Non solo, perché Michele Misseri è arrivato anche ad accusare gli inquirenti di avergli estorto la confessione perché – spiega – “dicevano che io non aveva un movente, ma Sabrina sì. Un carabiniere mi disse ‘e se diciamo che è stata Sabrina, che te l’ha portata e tu hai messo la corda‘, dicendomi anche che tra padre e figlia non ci sono reati. Io lì ho accusato Sabrina”, ma in realtà “nessuno sapeva niente“; spiegando anche che “nessuno mi ha mai interrogato” in quei lunghi giorni di ricerca, limitandosi a “dare sempre addosso a Sabrina“, confessando che forse avrebbe preferito “essere scoperto”.

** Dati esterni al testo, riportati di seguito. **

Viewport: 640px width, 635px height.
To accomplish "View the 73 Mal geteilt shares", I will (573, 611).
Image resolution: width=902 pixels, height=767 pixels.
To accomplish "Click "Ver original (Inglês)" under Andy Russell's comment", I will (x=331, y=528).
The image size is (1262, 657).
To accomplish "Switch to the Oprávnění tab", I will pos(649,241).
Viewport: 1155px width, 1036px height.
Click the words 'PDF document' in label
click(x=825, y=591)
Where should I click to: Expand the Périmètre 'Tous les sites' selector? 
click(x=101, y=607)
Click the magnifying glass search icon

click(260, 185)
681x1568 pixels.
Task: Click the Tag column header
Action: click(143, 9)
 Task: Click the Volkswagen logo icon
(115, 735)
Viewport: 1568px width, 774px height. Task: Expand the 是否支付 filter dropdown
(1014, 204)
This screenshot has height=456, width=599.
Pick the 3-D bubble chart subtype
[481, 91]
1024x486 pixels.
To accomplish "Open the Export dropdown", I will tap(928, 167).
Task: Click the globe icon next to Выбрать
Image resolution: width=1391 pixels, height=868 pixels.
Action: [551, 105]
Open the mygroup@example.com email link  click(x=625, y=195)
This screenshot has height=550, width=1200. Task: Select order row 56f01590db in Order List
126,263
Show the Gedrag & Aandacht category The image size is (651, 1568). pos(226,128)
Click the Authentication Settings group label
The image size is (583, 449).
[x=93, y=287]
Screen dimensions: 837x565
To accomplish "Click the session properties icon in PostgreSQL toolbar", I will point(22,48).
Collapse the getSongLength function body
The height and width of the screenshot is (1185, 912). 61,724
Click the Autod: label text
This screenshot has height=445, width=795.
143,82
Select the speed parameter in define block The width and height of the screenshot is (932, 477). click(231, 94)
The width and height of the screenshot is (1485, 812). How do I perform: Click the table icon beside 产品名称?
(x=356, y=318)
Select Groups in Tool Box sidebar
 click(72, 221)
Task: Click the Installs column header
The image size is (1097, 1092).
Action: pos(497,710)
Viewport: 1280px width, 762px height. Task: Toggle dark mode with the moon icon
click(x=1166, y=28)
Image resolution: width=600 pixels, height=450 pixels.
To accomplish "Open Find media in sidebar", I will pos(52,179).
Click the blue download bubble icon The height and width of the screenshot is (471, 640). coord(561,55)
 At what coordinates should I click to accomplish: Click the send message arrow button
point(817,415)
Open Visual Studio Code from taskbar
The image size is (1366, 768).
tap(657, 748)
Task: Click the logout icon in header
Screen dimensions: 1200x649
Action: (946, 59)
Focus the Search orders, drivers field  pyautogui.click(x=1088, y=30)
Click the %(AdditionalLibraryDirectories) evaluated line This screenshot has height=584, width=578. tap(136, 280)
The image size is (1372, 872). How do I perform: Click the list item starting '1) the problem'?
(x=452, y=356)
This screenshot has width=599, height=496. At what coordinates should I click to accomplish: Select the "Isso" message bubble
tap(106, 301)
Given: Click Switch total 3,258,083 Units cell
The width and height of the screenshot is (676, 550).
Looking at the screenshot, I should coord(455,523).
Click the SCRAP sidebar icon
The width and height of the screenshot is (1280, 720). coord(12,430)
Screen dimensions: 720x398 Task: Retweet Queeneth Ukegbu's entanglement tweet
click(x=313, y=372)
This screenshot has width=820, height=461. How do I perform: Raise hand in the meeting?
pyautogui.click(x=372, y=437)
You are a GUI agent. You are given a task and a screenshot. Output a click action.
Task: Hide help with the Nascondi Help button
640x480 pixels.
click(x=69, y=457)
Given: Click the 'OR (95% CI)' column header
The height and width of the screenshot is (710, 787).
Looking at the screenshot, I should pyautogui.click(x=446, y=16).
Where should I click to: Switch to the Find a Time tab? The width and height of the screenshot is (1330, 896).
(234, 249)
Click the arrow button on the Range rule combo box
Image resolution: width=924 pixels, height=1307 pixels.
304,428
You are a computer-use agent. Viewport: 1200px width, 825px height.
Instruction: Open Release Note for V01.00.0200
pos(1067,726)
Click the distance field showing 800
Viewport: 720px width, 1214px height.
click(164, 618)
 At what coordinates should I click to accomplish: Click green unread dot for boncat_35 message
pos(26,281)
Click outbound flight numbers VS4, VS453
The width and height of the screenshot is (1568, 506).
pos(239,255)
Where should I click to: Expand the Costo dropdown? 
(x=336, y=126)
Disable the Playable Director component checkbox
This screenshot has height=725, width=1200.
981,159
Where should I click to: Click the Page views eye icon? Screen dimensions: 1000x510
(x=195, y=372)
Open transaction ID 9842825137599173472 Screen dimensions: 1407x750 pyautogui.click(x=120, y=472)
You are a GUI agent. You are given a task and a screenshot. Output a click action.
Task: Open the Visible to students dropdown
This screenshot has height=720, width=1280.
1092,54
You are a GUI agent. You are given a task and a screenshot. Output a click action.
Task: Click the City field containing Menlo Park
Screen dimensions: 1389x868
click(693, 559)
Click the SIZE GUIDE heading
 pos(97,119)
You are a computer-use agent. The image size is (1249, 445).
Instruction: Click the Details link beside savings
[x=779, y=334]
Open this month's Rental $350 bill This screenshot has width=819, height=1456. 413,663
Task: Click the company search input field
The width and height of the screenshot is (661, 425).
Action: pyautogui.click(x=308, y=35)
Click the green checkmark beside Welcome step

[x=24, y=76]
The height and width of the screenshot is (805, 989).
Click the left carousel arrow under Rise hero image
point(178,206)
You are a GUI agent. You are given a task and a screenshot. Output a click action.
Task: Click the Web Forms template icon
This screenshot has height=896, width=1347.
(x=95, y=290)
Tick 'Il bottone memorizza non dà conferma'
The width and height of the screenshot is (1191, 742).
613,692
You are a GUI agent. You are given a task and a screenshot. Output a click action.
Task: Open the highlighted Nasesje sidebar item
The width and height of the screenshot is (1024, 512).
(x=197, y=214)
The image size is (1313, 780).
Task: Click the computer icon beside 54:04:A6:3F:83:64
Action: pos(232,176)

Ad avvalorare ulteriormente l’ipotesi che sia stato l’unico assassino ci sarebbero anche lo psichiatra che lo visitò in carcere e il suo compagno di celle: il primo – il dottor Giovanni Primiani – a processo confermò che “lui mi disse che era successo tutto in garage”, collegandolo già quella volta ad una “qualche relazione”, forse la tentata molestia; mentre il secondo – ovviamente ignoto – ha ricordato che “nessuno si poteva avvicinare a Michele Misseri” in carcere, salvo lui che ottenne il permesso perché “mi comportavo bene” e fu proprio lui a dirgli che “aveva allungato la mano e lei gli diede un calcio. Disse che non ci aveva visto più, che ‘mi ero fatto rosso rosso e ho fatto sta stronzata’”.